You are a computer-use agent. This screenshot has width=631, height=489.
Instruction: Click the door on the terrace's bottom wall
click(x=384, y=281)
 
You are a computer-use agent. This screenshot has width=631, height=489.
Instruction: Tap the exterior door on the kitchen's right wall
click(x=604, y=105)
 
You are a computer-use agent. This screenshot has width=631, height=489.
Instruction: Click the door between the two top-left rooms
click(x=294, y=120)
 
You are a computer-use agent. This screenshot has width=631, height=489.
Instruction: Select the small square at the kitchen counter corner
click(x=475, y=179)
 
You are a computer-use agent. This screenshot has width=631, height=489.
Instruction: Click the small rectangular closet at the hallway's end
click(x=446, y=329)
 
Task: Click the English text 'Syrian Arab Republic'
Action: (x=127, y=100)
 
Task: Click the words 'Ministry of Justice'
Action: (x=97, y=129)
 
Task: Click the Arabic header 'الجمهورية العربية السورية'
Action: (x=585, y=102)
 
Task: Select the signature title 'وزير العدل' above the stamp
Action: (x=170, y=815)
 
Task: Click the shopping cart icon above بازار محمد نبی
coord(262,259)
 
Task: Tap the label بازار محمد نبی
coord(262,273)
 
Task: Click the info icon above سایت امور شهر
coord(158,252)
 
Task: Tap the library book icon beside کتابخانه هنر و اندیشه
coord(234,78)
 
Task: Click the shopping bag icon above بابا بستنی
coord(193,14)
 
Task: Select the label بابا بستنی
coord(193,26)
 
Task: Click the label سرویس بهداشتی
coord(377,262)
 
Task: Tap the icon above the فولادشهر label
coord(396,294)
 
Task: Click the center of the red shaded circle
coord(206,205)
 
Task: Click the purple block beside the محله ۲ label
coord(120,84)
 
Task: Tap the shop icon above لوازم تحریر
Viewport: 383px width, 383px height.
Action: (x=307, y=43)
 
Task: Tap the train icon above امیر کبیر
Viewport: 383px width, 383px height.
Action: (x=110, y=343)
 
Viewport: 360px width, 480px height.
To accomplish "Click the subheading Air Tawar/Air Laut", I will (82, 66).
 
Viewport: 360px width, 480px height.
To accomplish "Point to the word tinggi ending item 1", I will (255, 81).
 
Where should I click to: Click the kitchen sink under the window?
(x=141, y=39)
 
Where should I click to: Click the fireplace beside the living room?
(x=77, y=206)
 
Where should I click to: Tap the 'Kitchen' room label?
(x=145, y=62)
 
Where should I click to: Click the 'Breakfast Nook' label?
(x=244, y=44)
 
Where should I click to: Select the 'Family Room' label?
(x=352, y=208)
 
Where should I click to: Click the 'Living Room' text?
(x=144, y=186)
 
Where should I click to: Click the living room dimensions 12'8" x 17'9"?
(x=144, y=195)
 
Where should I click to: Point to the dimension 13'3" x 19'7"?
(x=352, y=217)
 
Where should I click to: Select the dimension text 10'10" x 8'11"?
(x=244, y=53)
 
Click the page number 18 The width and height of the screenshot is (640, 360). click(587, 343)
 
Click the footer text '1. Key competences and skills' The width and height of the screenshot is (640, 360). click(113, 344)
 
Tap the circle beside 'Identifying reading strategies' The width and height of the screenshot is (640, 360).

▸ **What to do**:
In the lines that start at the one containing "Where should I click to: Point" and go through the end of the lines, swap "screenshot" for "image" and leave everything else the same.

▸ **Exercise answer**:
Where should I click to: Point to the dimension 13'3" x 19'7"?
(x=352, y=217)
 
Where should I click to: Select the dimension text 10'10" x 8'11"?
(x=244, y=53)
 
Click the page number 18 The width and height of the image is (640, 360). click(587, 343)
 
Click the footer text '1. Key competences and skills' The width and height of the image is (640, 360). click(113, 344)
 
Tap the circle beside 'Identifying reading strategies' The width and height of the image is (640, 360).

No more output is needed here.